Tangential, but I wish companies like this didn’t force people to provide so much PII in the first place.
In Australia, I’m yet to use a QR menu that doesn’t force me to provide my phone number. Why is my phone number necessary to order a bowl of chips? Ah, I see, Liven needs my phone number so they can sell it, according to their Privacy Policy. Mr Yum apparently doesn’t sell it, but still forces me to provide it anyway.
That’s quite different from my experience using QR menus, which at least here in the UK are often just a (rather pointless) link to the PDF menu that the restaurant already had. It’s only in the case of medium sized chains that you get sent to some random website where you can order things.
It's become impossible to get sit down food or a drink in a US airport without using (what seems to be the same) company's QR code online order and pay to your seat system. It seems to be the same system for every restaurant or bar.
Besides needing to provide unnecessary amounts of information, it also requires a well working internet connection to load their bloated website. Which is often spotty so... very frustrating.
I personally always print a human readable url in monospace font underneath every QR code I generate.
A restaurant in California has menu available only at QR code, and QR code is printed in MS word with skewed dimensions (rectangle instead of a square).

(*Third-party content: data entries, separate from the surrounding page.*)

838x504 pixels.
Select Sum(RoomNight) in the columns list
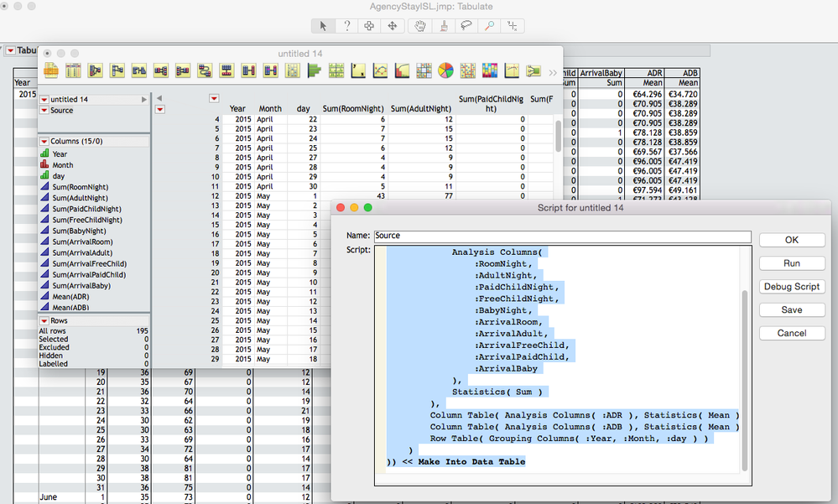pos(79,187)
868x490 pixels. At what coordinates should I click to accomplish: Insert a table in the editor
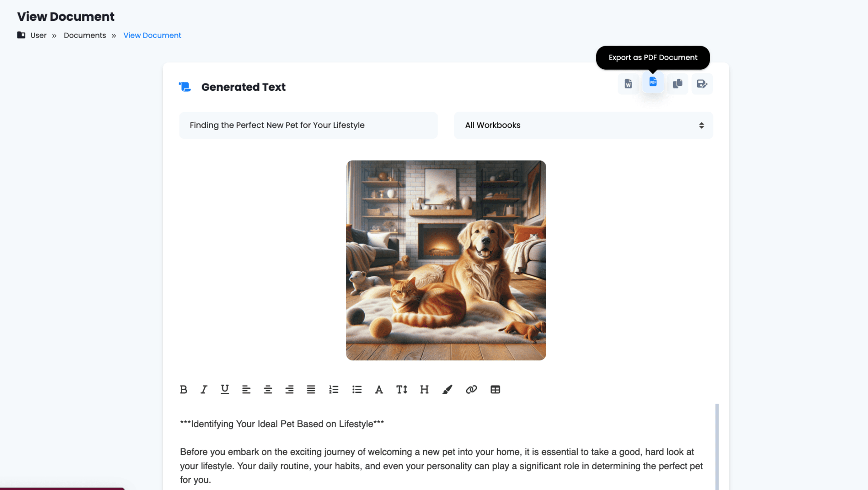point(495,389)
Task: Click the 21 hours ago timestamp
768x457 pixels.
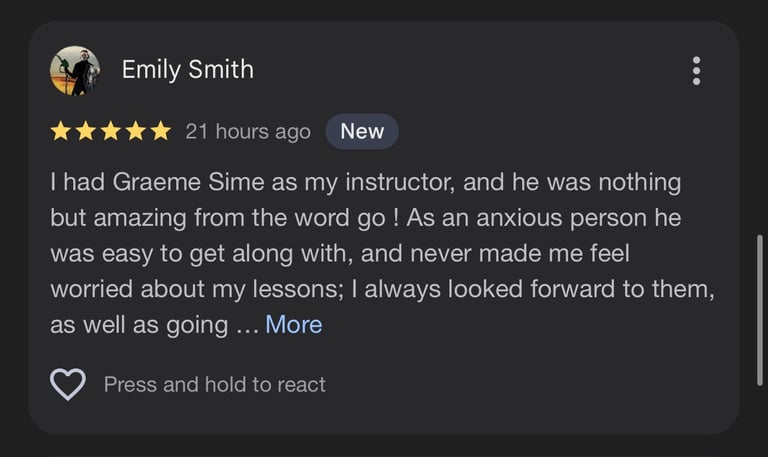Action: click(x=248, y=131)
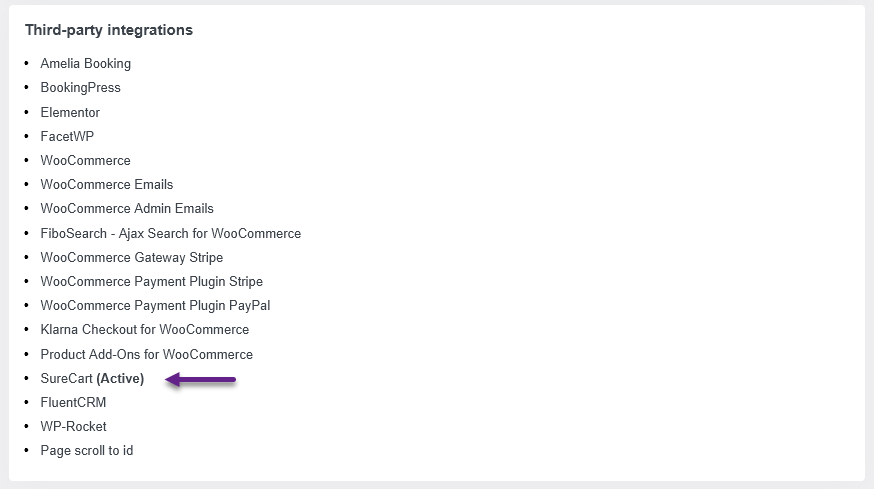The image size is (874, 489).
Task: Select the FluentCRM list item
Action: [x=73, y=403]
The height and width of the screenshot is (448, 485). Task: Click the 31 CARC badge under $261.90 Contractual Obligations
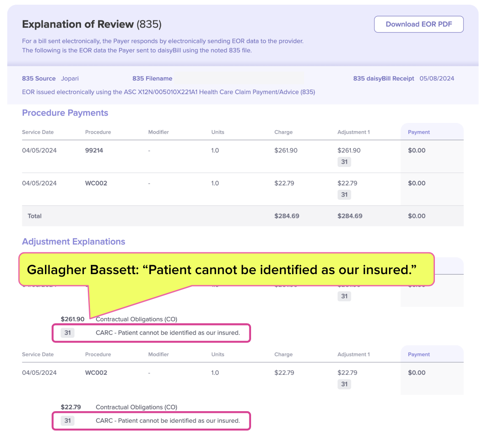(x=67, y=333)
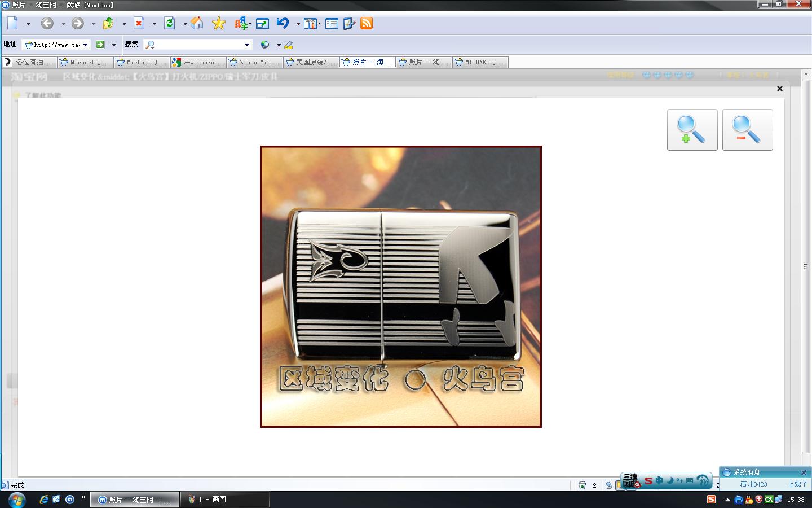Open the search box history dropdown
Image resolution: width=812 pixels, height=508 pixels.
(x=247, y=45)
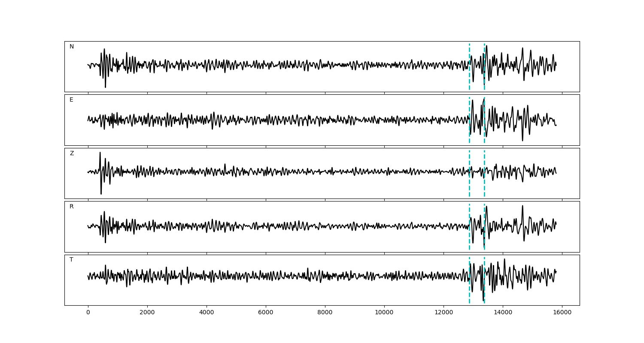Click the R component label

(72, 207)
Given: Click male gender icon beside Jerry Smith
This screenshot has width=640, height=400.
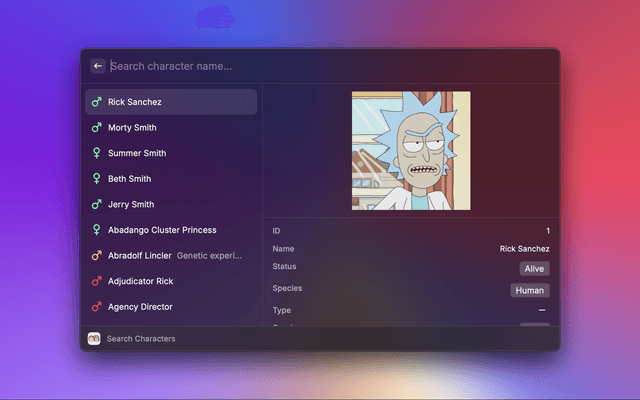Looking at the screenshot, I should click(x=97, y=204).
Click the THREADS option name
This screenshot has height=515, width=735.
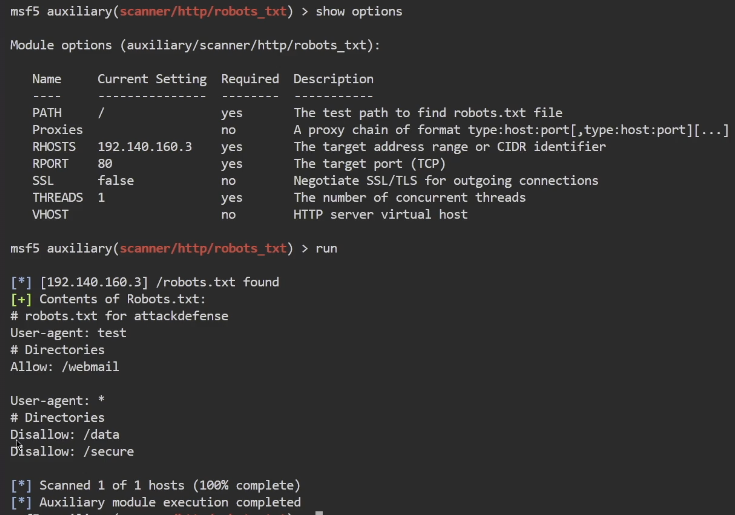coord(57,198)
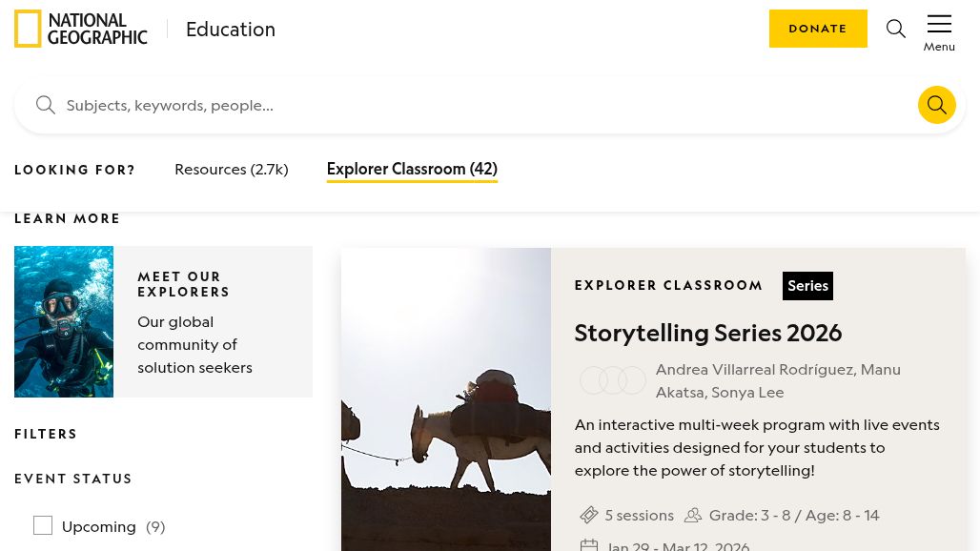
Task: Open the Storytelling Series 2026 title link
Action: click(707, 333)
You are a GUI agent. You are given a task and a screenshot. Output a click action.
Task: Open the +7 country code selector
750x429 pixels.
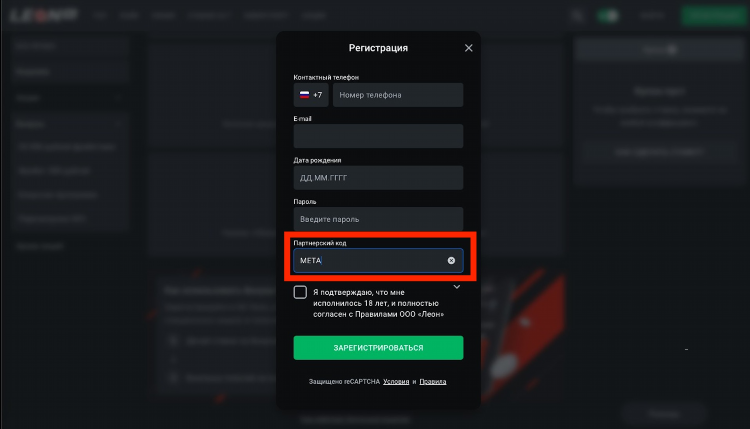[311, 95]
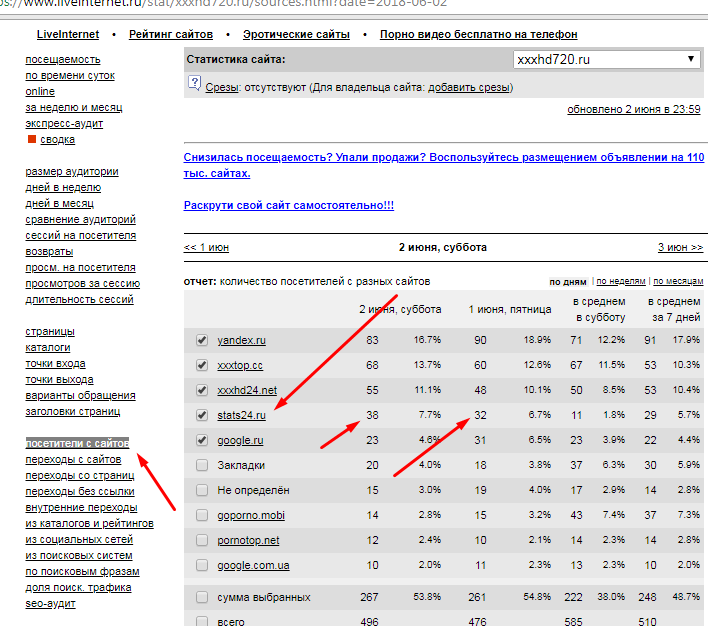Image resolution: width=708 pixels, height=626 pixels.
Task: Switch report view to по неделям
Action: pos(620,282)
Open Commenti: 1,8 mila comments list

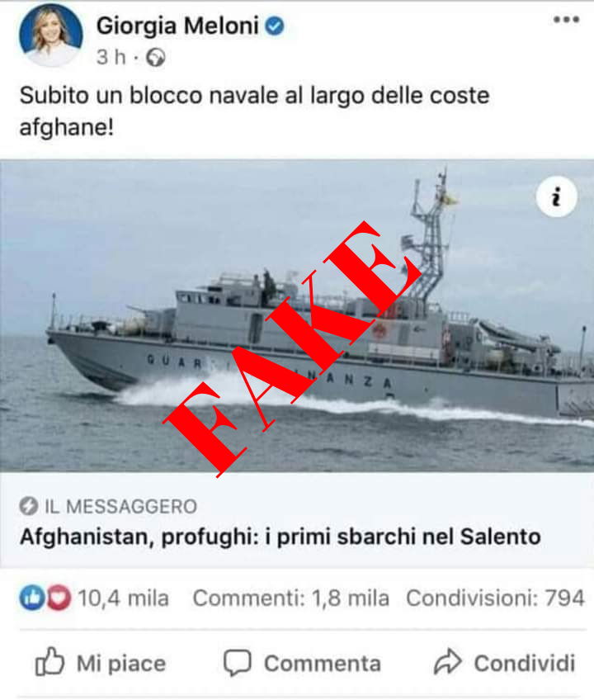[x=291, y=598]
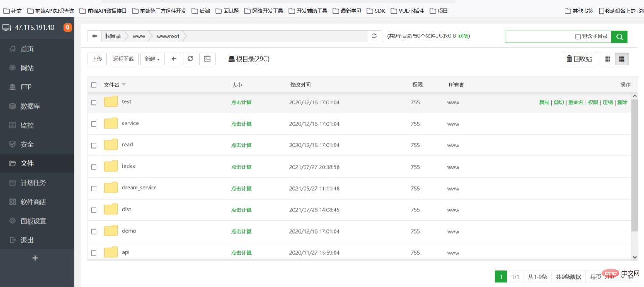Go to 计划任务 sidebar item
Screen dimensions: 644x287
pyautogui.click(x=33, y=183)
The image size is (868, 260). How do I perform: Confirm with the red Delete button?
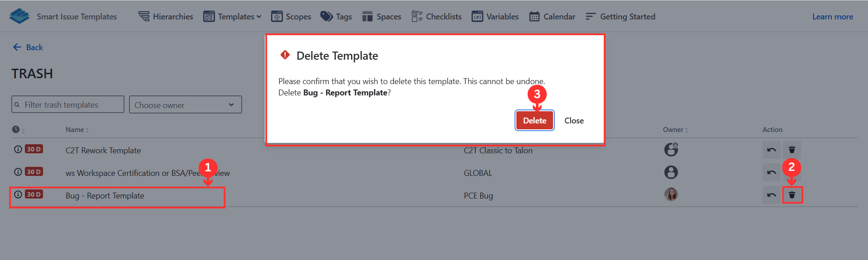pos(534,120)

Yeah that’s a good point. I’m actually in the UK at the moment and Wetherspoons is the only place where I’m ordering with my phone (also, the Wetherspoon app is a great example of mobile ordering done right - fast and no collection of PII).
Compared to Melbourne where half the pubs I visit tell me to order via the QR menu where I have to punch in my number and get an OTP before I can order anything.
There's both QR codes that are links to menus and QR codes that are links to interactive menus you can order directly from. Usually the latter will require some sort of sign up.
Let me get this straight: your friend continues to use an electronic device which routinely delivers electric shocks to them upon execution of arbitrary software instructions?
> Why is my phone number necessary to order a bowl of chips?
Maybe as a backup for whatever unique device ID your phone gives them? The goal with QR menus right now is mostly conditioning people to accept them, but the long term goal is making it so that they can figure out who you are, what your income level is, what your eating habits are, what your order history has been, plus whatever else they feel like gathering and then using all that data to dynamically generate a menu with the highest possible prices they think they can wring out of you.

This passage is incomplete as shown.